DIRECTIONS FOR THIS TASK: A faithful copy of all the records is needed, with the pictures omitted.

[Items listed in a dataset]

BEGIN

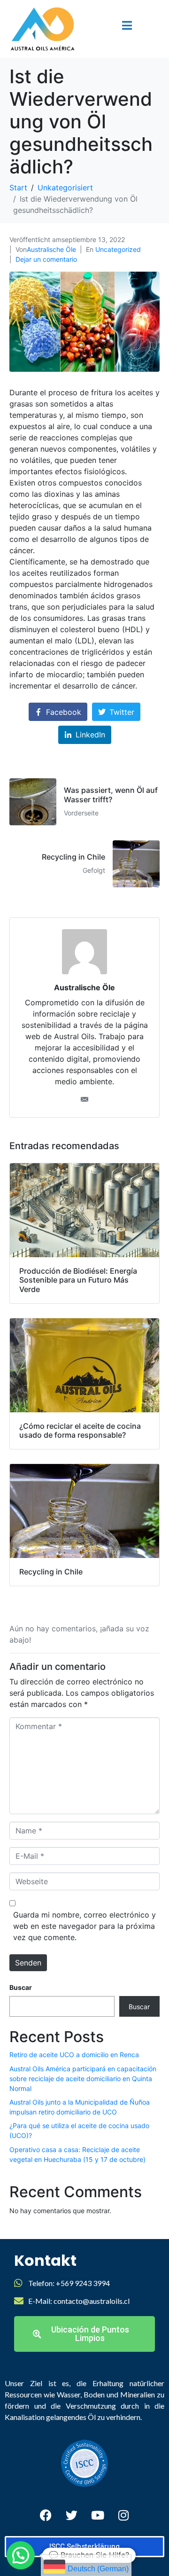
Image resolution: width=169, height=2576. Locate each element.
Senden (28, 1962)
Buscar (20, 1987)
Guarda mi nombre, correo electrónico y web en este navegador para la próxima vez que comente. (84, 1926)
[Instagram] (123, 2515)
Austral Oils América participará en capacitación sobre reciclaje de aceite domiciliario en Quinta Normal (82, 2078)
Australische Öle (51, 249)
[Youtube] (97, 2515)
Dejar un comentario (46, 259)
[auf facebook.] (46, 2515)
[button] (21, 2555)
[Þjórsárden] (72, 2515)
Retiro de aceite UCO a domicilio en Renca (74, 2055)
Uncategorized (118, 249)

END

FINAL ANSWER:
Image resolution: width=169, height=2576. Locate each element.
Senden (28, 1962)
Buscar (20, 1987)
Guarda mi nombre, correo electrónico y web en este navegador para la próxima vez que comente. (84, 1926)
[Instagram] (123, 2515)
Austral Oils América participará en capacitación sobre reciclaje de aceite domiciliario en Quinta Normal (82, 2078)
Australische Öle (51, 249)
[Youtube] (97, 2515)
Dejar un comentario (46, 259)
[auf facebook.] (46, 2515)
[button] (21, 2555)
[Þjórsárden] (72, 2515)
Retiro de aceite UCO a domicilio en Renca (74, 2055)
Uncategorized (118, 249)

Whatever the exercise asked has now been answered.